Ketika lahir, anak lelakiku gelap benar kulitnya, Lalu kubilang pada  ayahnya: "Subhanallah, dia benar-benar mirip denganmu ya!" Suamiku  menjawab: "Bukankah sesuai keinginanmu? Kau yang bilang kalau anak
lelaki ingin seperti aku." Aku mengangguk. Suamiku kembali bekerja seperti biasa.
Ketika bayi kecilku berulang tahun pertama, aku mengusulkan perayaannya dengan mengkhatam kan Al Quran di rumah Lalu kubilang pada suamiku: "Supaya dia menjadi penghafal Kitabullah ya,Yah." Suamiku menatap padaku seraya  pelan berkata: "Oh ya. Ide bagus itu."
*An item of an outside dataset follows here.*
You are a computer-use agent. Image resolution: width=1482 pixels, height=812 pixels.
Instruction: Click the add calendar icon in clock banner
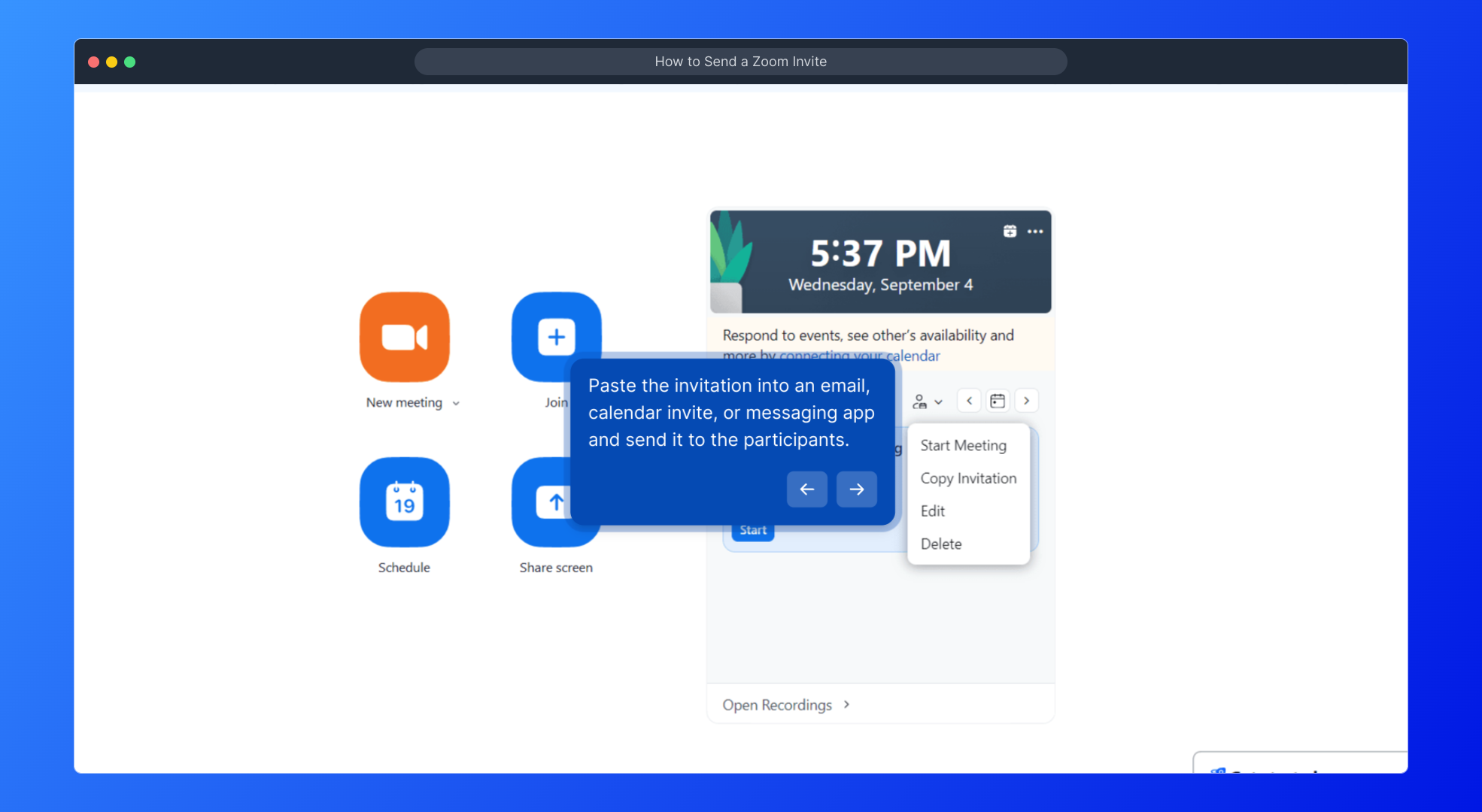[1010, 232]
Bayi kami itu, kami beri nama Ahmad, mengikuti panggilan Rasulnya.  Tidak  berapa lama, ia sudah pandai memanggil-manggil kami berdua: Ammaa. Apppaa. Lalu ia menunjuk pada dirinya seraya berkata: Ammat! Maksudnya ia  Ahmad.
Kami berdua sangat bahagia dengan kehadirannya.
Ahmad tumbuh jadi anak cerdas, persis seperti papanya. Pelajaran matematika sederhana sangat mudah dikuasainya. Ah, papanya memang jago matematika.
 Ia  kebanggaan keluarganya. Sekarang pun sedang S3 di bidang Matematika.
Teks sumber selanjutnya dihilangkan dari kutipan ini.